## TASK GOAL
Reproduce the following items verbatim, keeping every line as shown.

## DATA RECORDS
____
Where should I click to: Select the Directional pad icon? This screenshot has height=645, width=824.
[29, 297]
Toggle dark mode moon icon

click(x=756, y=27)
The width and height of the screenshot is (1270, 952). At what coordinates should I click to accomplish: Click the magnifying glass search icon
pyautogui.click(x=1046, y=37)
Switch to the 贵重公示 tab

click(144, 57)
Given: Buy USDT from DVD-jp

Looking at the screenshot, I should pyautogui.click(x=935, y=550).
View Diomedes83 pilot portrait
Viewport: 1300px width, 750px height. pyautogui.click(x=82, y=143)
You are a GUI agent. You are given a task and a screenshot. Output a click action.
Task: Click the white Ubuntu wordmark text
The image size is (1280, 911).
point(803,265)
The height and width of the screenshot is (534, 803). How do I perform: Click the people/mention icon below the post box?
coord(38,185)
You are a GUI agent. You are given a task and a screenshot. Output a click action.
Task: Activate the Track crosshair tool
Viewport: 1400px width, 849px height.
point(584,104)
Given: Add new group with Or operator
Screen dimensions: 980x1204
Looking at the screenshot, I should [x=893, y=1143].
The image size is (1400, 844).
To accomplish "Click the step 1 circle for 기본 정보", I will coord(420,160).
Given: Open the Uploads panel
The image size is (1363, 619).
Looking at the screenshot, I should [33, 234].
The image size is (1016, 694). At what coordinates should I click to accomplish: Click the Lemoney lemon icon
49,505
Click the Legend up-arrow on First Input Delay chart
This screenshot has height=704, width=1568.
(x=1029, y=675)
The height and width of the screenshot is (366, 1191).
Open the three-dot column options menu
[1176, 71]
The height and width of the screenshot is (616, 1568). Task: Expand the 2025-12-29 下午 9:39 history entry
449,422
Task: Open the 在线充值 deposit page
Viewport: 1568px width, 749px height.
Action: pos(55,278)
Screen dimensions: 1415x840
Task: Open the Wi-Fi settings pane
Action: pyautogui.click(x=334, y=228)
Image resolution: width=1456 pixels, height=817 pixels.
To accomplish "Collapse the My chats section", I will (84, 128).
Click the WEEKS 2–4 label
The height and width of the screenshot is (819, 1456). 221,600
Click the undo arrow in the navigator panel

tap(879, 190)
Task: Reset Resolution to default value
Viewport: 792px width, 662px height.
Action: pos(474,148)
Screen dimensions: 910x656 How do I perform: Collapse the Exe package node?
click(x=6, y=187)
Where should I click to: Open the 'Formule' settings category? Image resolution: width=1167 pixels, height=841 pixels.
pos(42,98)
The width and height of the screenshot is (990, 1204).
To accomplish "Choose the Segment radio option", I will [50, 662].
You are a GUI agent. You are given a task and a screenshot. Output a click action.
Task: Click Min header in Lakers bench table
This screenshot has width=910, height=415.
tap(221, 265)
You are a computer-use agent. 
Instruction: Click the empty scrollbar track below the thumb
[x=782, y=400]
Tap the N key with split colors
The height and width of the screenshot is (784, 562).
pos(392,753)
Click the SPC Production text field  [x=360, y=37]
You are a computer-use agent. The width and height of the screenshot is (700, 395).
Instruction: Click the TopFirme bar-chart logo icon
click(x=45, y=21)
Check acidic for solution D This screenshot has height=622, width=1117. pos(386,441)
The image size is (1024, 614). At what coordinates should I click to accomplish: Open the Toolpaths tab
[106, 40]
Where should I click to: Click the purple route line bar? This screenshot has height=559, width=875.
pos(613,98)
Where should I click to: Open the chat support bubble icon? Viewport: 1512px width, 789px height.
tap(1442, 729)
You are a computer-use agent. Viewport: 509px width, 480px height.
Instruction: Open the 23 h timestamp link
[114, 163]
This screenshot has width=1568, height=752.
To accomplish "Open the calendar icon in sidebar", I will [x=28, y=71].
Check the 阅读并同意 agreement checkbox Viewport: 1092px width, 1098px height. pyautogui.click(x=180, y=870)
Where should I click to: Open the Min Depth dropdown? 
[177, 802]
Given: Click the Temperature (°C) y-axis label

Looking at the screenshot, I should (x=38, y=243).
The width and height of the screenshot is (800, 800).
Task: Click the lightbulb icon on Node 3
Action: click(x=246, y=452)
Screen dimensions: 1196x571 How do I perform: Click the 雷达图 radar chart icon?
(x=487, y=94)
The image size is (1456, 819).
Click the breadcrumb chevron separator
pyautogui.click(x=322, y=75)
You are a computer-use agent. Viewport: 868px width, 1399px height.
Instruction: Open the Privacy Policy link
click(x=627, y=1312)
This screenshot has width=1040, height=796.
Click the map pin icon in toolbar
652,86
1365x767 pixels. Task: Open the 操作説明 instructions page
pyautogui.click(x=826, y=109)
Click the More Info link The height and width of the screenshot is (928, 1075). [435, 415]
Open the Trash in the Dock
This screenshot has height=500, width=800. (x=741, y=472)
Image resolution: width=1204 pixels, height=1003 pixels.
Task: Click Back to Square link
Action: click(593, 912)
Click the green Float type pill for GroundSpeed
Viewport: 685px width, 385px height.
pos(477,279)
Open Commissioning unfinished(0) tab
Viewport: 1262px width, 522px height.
____
## TASK OUTPUT
Where should I click to: Select the Directional pad icon? This screenshot has height=645, width=824.
[29, 297]
Toggle dark mode moon icon

click(x=756, y=27)
The width and height of the screenshot is (1270, 952). At what coordinates should I click to accomplish: Click the magnifying glass search icon
pyautogui.click(x=1046, y=37)
Switch to the 贵重公示 tab

click(144, 57)
Given: Buy USDT from DVD-jp

Looking at the screenshot, I should pyautogui.click(x=935, y=550).
View Diomedes83 pilot portrait
Viewport: 1300px width, 750px height. pyautogui.click(x=82, y=143)
You are a GUI agent. You are given a task and a screenshot. Output a click action.
Task: Click the white Ubuntu wordmark text
The image size is (1280, 911).
point(803,265)
The height and width of the screenshot is (534, 803). How do I perform: Click the people/mention icon below the post box?
coord(38,185)
You are a GUI agent. You are given a task and a screenshot. Output a click action.
Task: Activate the Track crosshair tool
Viewport: 1400px width, 849px height.
point(584,104)
Given: Add new group with Or operator
Screen dimensions: 980x1204
Looking at the screenshot, I should [x=893, y=1143].
The image size is (1400, 844).
To accomplish "Click the step 1 circle for 기본 정보", I will coord(420,160).
Given: Open the Uploads panel
The image size is (1363, 619).
Looking at the screenshot, I should [33, 234].
The image size is (1016, 694). At what coordinates should I click to accomplish: Click the Lemoney lemon icon
49,505
Click the Legend up-arrow on First Input Delay chart
This screenshot has height=704, width=1568.
(x=1029, y=675)
The height and width of the screenshot is (366, 1191).
Open the three-dot column options menu
[1176, 71]
The height and width of the screenshot is (616, 1568). Task: Expand the 2025-12-29 下午 9:39 history entry
449,422
Task: Open the 在线充值 deposit page
Viewport: 1568px width, 749px height.
Action: pos(55,278)
Screen dimensions: 1415x840
Task: Open the Wi-Fi settings pane
Action: pyautogui.click(x=334, y=228)
Image resolution: width=1456 pixels, height=817 pixels.
To accomplish "Collapse the My chats section", I will (84, 128).
Click the WEEKS 2–4 label
The height and width of the screenshot is (819, 1456). 221,600
Click the undo arrow in the navigator panel

tap(879, 190)
Task: Reset Resolution to default value
Viewport: 792px width, 662px height.
Action: pos(474,148)
Screen dimensions: 910x656 How do I perform: Collapse the Exe package node?
click(x=6, y=187)
Where should I click to: Open the 'Formule' settings category? Image resolution: width=1167 pixels, height=841 pixels.
pos(42,98)
The width and height of the screenshot is (990, 1204).
To accomplish "Choose the Segment radio option", I will [50, 662].
You are a GUI agent. You are given a task and a screenshot. Output a click action.
Task: Click Min header in Lakers bench table
This screenshot has width=910, height=415.
tap(221, 265)
You are a computer-use agent. 
Instruction: Click the empty scrollbar track below the thumb
[x=782, y=400]
Tap the N key with split colors
The height and width of the screenshot is (784, 562).
pos(392,753)
Click the SPC Production text field  [x=360, y=37]
You are a computer-use agent. The width and height of the screenshot is (700, 395).
Instruction: Click the TopFirme bar-chart logo icon
click(x=45, y=21)
Check acidic for solution D This screenshot has height=622, width=1117. pos(386,441)
The image size is (1024, 614). At what coordinates should I click to accomplish: Open the Toolpaths tab
[106, 40]
Where should I click to: Click the purple route line bar? This screenshot has height=559, width=875.
pos(613,98)
Where should I click to: Open the chat support bubble icon? Viewport: 1512px width, 789px height.
tap(1442, 729)
You are a computer-use agent. Viewport: 509px width, 480px height.
Instruction: Open the 23 h timestamp link
[114, 163]
This screenshot has width=1568, height=752.
To accomplish "Open the calendar icon in sidebar", I will [x=28, y=71].
Check the 阅读并同意 agreement checkbox Viewport: 1092px width, 1098px height. pyautogui.click(x=180, y=870)
Where should I click to: Open the Min Depth dropdown? 
[177, 802]
Given: Click the Temperature (°C) y-axis label

Looking at the screenshot, I should (x=38, y=243).
The width and height of the screenshot is (800, 800).
Task: Click the lightbulb icon on Node 3
Action: click(x=246, y=452)
Screen dimensions: 1196x571 How do I perform: Click the 雷达图 radar chart icon?
(x=487, y=94)
The image size is (1456, 819).
Click the breadcrumb chevron separator
pyautogui.click(x=322, y=75)
You are a computer-use agent. Viewport: 868px width, 1399px height.
Instruction: Open the Privacy Policy link
click(x=627, y=1312)
This screenshot has width=1040, height=796.
Click the map pin icon in toolbar
652,86
1365x767 pixels. Task: Open the 操作説明 instructions page
pyautogui.click(x=826, y=109)
Click the More Info link The height and width of the screenshot is (928, 1075). [435, 415]
Open the Trash in the Dock
This screenshot has height=500, width=800. (x=741, y=472)
Image resolution: width=1204 pixels, height=1003 pixels.
Task: Click Back to Square link
Action: click(593, 912)
Click the green Float type pill for GroundSpeed
Viewport: 685px width, 385px height.
pos(477,279)
Open Commissioning unfinished(0) tab
Viewport: 1262px width, 522px height.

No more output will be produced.